My handle "scealiontach" is from the Irish scéal iontach, which means a great story. I speak a little bit of Irish, but just don't ask me to direct a light opera.
Traditionally, I build software for infrastructure, but for me that also extends to the more abstract aspects of data management, event driven architectures, and system architecture. I have a recurring interest in graph oriented data, declarative systems, and the management of data, and complex distributed systems.
Quite a lot of my work is closed source and private, but the last few years I have been working in the open, so here is a selection of that work.
Chronicle is an open-source, blockchain-backed, domain-agnostic provenance platform
With BTP, I kicked off Chronicle as a way to bring together the immutable properties of blockchain with the best representation of provenance data I know of: W3C's PROV-O
daml-on-sawtooth is an integration of the DAML smart contract runtime engine, created and open sourced by Digital Asset, with Hyperledger Sawtooth blockchain as the backing DLT.
daml-on-besu is functionally the same as daml-on-sawtooth but implemented on top of Besu, the Java based Ethereum client.
shell-scripts is a collection of various useful scripts and a broad framework of script libraries which I developed for BTP and which is now open-source. Use at your own risk, but there is some good stuff in there.
There are too many interesting things to list all of them but here are a some of my current favorites.
Regardless of how one may feel about these folks, they know what they are doing. Emissary is a pretty fascinating project which reminds me a bit of WAVE-R, at least in intent.
Tim Berners-Lee's vision of returning data control to the hands of those who own it.

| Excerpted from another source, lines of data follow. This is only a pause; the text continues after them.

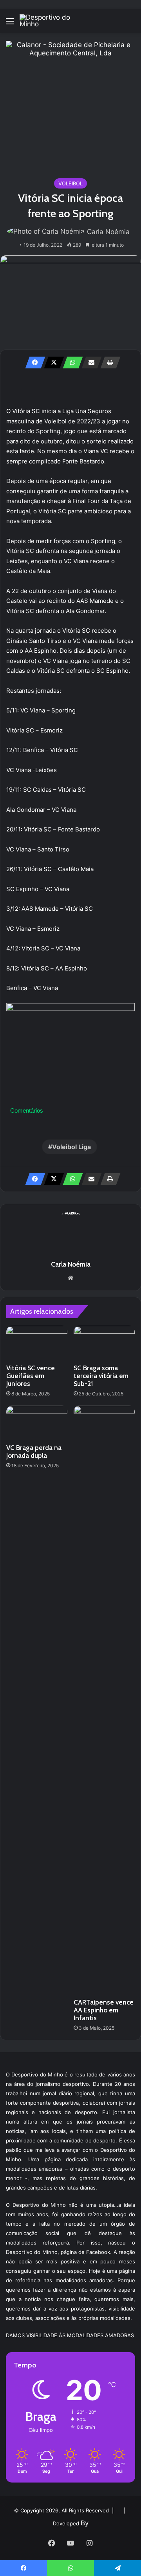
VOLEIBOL (70, 183)
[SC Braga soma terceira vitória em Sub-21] (104, 1343)
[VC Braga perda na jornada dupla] (36, 1423)
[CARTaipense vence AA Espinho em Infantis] (104, 1700)
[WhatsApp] (70, 362)
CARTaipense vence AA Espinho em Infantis (104, 2010)
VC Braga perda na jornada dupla (33, 1451)
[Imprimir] (108, 362)
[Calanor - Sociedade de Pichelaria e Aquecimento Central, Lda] (70, 105)
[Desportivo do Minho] (51, 20)
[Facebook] (33, 362)
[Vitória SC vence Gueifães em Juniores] (36, 1343)
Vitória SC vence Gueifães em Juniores (30, 1376)
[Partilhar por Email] (89, 362)
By (85, 2523)
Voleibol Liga (71, 1147)
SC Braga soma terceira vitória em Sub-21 (101, 1376)
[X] (52, 362)
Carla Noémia (108, 232)
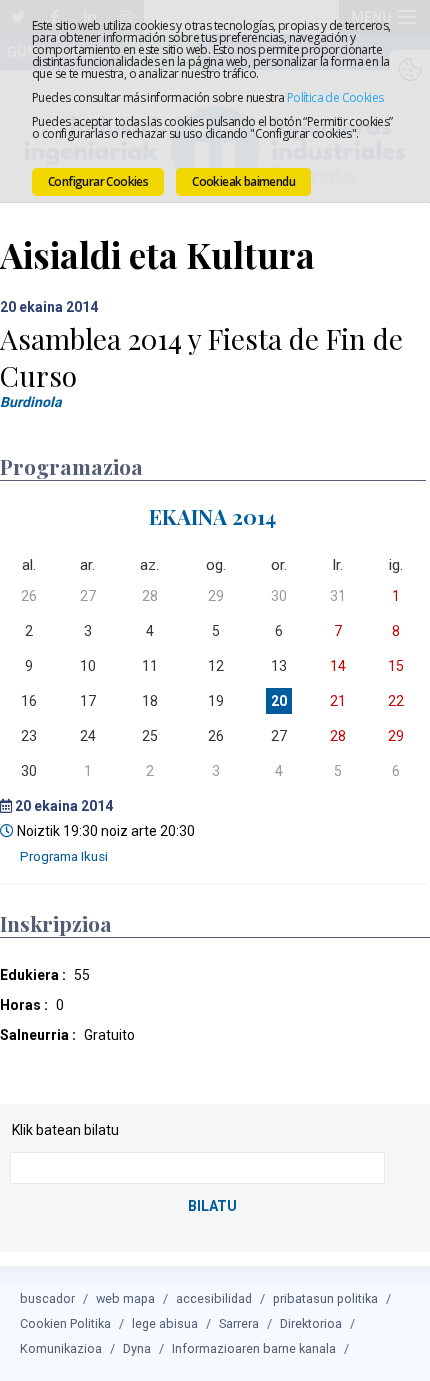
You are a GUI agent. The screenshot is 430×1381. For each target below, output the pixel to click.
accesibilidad (214, 1298)
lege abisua (165, 1323)
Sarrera (239, 1323)
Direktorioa (311, 1323)
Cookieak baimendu (243, 181)
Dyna (137, 1348)
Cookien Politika (65, 1323)
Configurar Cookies (98, 181)
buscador (47, 1298)
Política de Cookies (335, 97)
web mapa (125, 1298)
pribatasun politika (325, 1298)
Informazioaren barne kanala (254, 1348)
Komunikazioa (61, 1348)
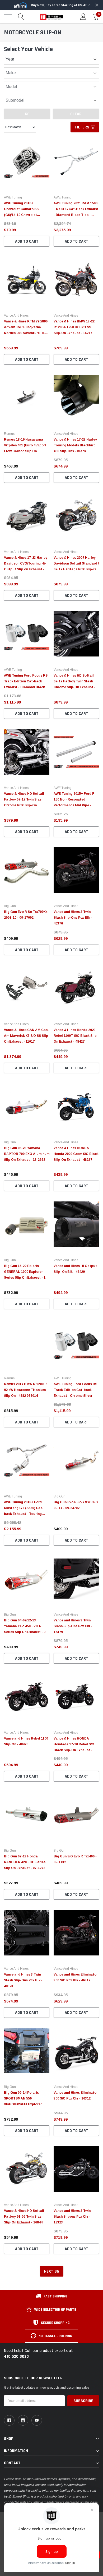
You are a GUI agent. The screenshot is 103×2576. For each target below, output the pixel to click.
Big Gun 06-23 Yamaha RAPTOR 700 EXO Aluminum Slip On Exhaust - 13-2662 (26, 1154)
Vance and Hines (16, 315)
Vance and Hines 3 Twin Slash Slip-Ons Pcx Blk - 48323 (23, 1980)
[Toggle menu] (8, 17)
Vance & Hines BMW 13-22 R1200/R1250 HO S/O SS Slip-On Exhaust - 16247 (74, 327)
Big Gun (10, 906)
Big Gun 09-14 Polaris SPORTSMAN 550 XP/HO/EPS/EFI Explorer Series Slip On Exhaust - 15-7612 (26, 2104)
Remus (9, 434)
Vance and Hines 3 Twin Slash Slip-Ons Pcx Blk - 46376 (73, 917)
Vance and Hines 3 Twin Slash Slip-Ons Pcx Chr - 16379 (73, 1626)
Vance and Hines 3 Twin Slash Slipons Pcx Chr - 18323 (72, 2216)
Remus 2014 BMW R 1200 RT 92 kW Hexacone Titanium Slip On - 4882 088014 (26, 1390)
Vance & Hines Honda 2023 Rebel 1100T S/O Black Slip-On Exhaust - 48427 (76, 1035)
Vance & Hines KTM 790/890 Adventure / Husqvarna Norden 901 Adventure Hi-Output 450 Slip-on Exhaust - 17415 (26, 333)
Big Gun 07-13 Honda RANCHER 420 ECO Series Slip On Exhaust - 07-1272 (24, 1862)
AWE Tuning (13, 197)
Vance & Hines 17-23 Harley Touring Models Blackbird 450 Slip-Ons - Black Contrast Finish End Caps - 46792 (75, 451)
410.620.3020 (16, 2356)
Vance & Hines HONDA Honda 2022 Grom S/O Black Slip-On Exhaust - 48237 (76, 1154)
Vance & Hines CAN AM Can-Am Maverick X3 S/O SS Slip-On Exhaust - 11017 (26, 1035)
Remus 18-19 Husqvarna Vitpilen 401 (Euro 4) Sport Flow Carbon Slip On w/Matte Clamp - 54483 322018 (25, 451)
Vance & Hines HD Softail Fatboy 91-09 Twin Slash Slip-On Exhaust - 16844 (24, 2216)
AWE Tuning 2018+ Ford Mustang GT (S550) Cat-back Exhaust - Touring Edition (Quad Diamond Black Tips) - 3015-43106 (23, 1513)
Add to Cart (27, 241)
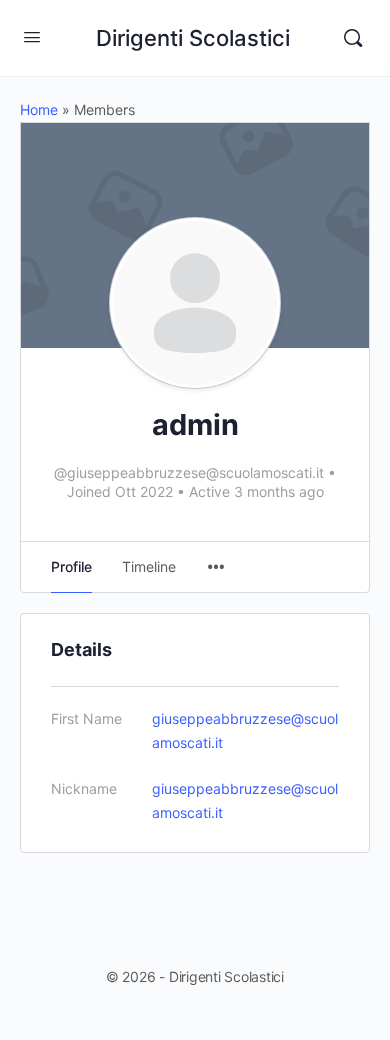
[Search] (353, 38)
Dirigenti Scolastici (193, 38)
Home (39, 109)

Sovrin is "a public service utility enabling self-sovereign identity on the Internet. The Sovrin Network is decentralized, meaning individuals can collect, hold, and choose which identity credentials —such as a driver's license or employment credential—without relying on individual siloed databases that manage the access to those credentials."
So, one day I had to sharpen up my typescript/javascript skills, so that I could give more concrete direction and assistance to my UI developers. I couldn't bear the thought of ploughing through another book designed for web-development types, particularly when what we were up to was backend API development. Instead, I found Bitburner.